For my training loop, first, I reshape the 2d input to a 4d input, from each image, individually. Then I update the gradients, then run the test lost, on the test dataloader. I then save the model every 5 epochs.
Does anyone see than issue with my training code? I think that I may have had an issue with inference code.
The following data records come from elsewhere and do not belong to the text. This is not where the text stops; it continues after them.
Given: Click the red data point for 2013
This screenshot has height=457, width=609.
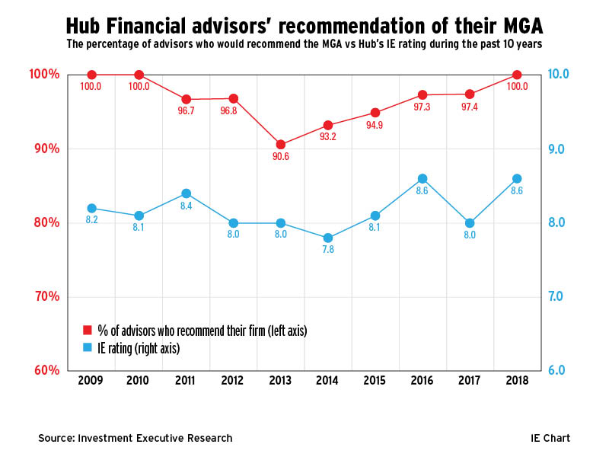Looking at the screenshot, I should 281,145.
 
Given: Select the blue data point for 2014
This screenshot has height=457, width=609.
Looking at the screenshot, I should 328,238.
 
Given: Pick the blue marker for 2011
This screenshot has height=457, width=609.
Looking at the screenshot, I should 186,193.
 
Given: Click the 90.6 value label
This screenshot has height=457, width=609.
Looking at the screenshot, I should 281,157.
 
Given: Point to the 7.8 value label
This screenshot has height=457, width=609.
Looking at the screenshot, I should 328,250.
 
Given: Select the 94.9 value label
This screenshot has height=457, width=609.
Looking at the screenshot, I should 375,126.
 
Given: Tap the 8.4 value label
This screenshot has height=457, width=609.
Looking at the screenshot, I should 186,206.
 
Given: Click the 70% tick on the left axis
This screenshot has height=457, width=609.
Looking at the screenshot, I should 46,297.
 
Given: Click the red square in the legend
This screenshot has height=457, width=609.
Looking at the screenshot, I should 87,331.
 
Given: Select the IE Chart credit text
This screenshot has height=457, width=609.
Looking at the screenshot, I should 550,438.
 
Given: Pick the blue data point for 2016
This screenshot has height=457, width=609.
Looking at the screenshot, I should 422,179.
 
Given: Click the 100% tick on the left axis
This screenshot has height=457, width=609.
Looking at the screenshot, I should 44,75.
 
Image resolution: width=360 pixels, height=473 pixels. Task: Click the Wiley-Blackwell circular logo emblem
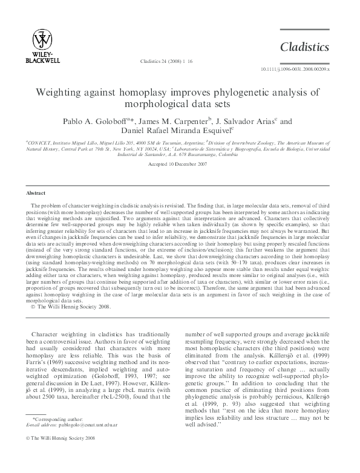point(42,39)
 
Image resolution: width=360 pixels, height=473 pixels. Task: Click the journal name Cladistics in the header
point(304,47)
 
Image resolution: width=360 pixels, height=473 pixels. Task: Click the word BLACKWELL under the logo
point(42,60)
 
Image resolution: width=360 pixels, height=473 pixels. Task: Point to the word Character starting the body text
point(50,334)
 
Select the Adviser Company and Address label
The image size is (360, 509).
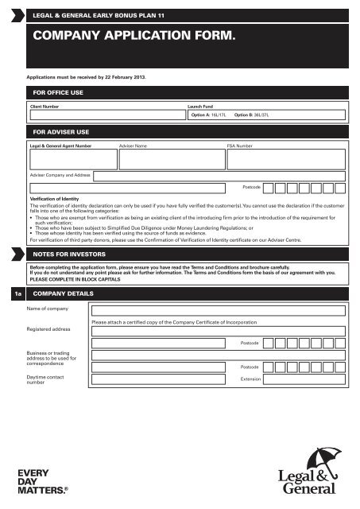pyautogui.click(x=61, y=173)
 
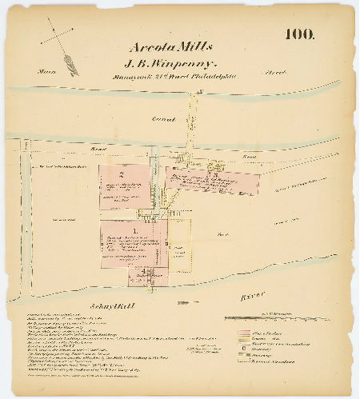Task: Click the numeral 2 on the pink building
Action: coord(120,174)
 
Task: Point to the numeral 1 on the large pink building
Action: coord(134,231)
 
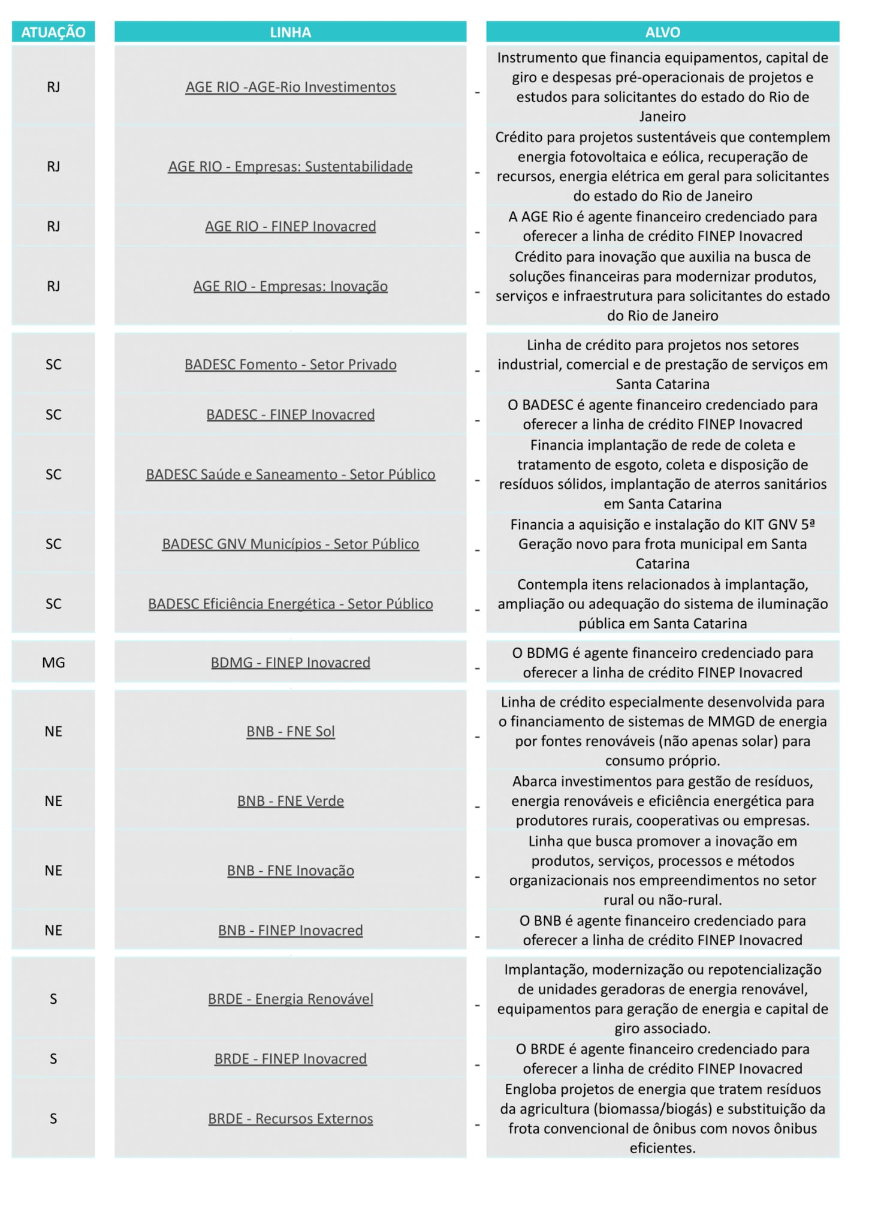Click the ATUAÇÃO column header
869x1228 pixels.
tap(53, 32)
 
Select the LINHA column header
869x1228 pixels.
tap(290, 32)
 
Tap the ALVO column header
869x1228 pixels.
tap(662, 32)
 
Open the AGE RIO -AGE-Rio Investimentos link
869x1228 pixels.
tap(291, 87)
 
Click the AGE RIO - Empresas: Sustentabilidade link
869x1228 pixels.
tap(290, 166)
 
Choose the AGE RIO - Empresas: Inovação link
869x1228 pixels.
tap(290, 286)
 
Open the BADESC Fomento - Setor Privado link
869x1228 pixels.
tap(290, 365)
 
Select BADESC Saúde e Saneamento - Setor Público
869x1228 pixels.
tap(290, 474)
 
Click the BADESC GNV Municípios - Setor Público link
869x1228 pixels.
tap(290, 544)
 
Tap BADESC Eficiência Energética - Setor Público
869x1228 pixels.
tap(290, 604)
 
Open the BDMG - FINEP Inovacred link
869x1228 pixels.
tap(290, 663)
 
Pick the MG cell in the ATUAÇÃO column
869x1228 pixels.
tap(53, 663)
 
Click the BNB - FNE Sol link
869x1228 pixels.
tap(290, 732)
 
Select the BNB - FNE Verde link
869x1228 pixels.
tap(290, 801)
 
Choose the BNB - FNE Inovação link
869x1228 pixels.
tap(290, 871)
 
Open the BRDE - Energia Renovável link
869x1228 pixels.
tap(290, 999)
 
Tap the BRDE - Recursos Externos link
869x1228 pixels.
tap(290, 1119)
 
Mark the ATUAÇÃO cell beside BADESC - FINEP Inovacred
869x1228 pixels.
tap(53, 414)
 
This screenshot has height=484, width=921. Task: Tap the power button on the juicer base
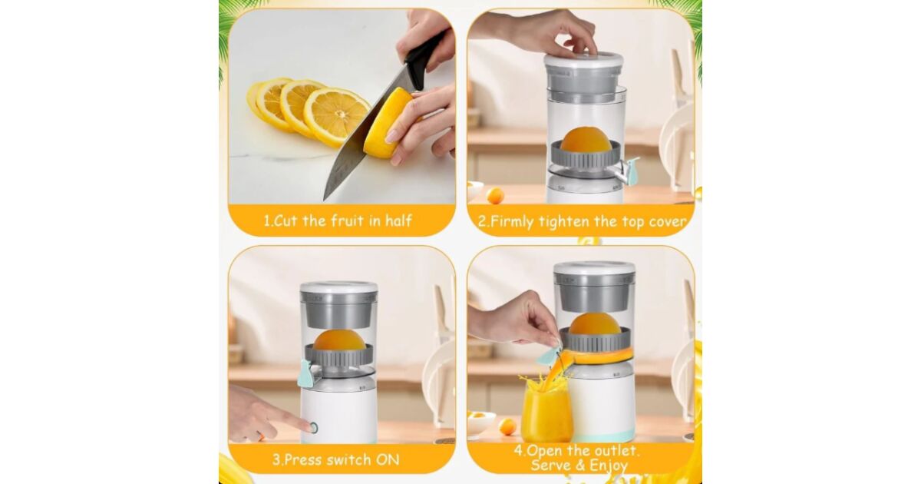pos(313,428)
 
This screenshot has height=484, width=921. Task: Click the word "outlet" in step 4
pos(613,451)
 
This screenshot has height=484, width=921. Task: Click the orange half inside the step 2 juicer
pos(585,140)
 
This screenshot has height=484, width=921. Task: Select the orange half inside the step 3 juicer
pos(339,341)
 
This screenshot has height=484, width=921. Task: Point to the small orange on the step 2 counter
pos(495,195)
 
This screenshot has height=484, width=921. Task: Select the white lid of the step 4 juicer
pos(594,268)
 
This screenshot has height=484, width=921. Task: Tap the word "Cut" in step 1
pos(285,220)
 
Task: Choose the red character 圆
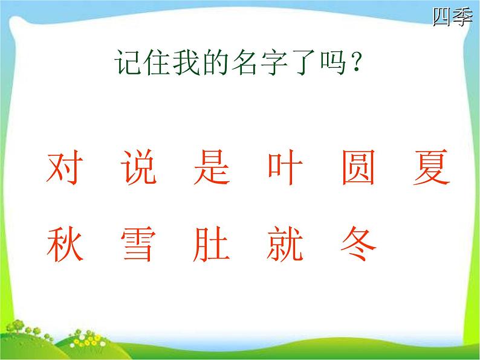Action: [358, 167]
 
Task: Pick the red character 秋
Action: [65, 244]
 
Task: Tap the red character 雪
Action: [138, 244]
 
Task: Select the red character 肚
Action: [212, 244]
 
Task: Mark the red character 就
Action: [285, 244]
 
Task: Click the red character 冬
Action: [358, 243]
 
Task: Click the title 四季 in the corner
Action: [452, 17]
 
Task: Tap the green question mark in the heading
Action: [356, 62]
model = ConvAutoencoder().to(device)
model.load_state_dict(torch.load("./model/model-epoch-10.pth"))
model.eval()


image = Image.open("./low_res/depth-map-low-0.png")
image = np.array(image)
#image_transformed = Image.open(current.iloc[1])
def scale(X, x_min, x_max):
    nom = (X-X.min(axis=0))*(x_max-x_min)
    denom = X.max(axis=0) - X.min(axis=0)
    denom[denom==0] = 1
    return x_min + nom/denom 
x = scale(image,0,1)



x = torch.from_numpy(x)

print(x.max())
xi = x[None ,None, :, :]

xi = xi.float().to(device)

output = model(xi)
output = output.float()*255

output = output.detach().cpu().numpy() # detach since the variable has gradients
print(output.shape)
output=np.squeeze(output, axis=None)
print(output.shape)


#output = NormalizeData(output)
print(output)
from matplotlib import pyplot as plt
plt.imshow(output, interpolation='nearest')
plt.show()

In my code, first, I load the Convolutional Autoencoder from a model file, then set the model as eval. Since the grayscale image is from 0 to 255, I first scale from 0 to 1 with min-max scaling, since during training, the toTensor Transform scales automatically to 0 to 1. I think convert from numpy to torch, reshape to a 4d, and pass through the network. I multiply the output by 255 to scale from 0 to 255, then squeeze to get rid of the batch size and grayscale dimension. I then move the tensor to cpu, convert to a numpy array, where it is shown as an image.
However, despite this, my network still only outputs images of a single shade when inferencing. Is there an error in the code somewhere where I missed? If needed, you can reproduce my results by downloading the source code from drive below. Thank you for your time.
Here is a link to my entire project: https://drive.google.com/drive/folders/1mwep_CMZfZI65BJXWqgjjSRU9FBGsSUg?usp=sharing

zshn25 · August 14, 2020, 8:02pm

Which version of Pytorch are you using? I experienced the same after updating to Pytorch 1.6.

Stanley_C · August 14, 2020, 8:14pm

No, I am on version 1.5.1. However, do you spot any errors in my code?

zshn25 · August 14, 2020, 8:16pm

You are normalizing the input data during inference but not normalizing it before training. Maybe try inference without normalizing to fast check works?

Stanley_C · August 14, 2020, 8:42pm

Just tried it. It did not have an effect.

Thibaut · February 18, 2022, 5:13pm

I had exactly the same issue when training one autoencoder on 1 epoch after switching from RGB to Greyscale. It randomly created grey images on some training. On several epochs, no issue.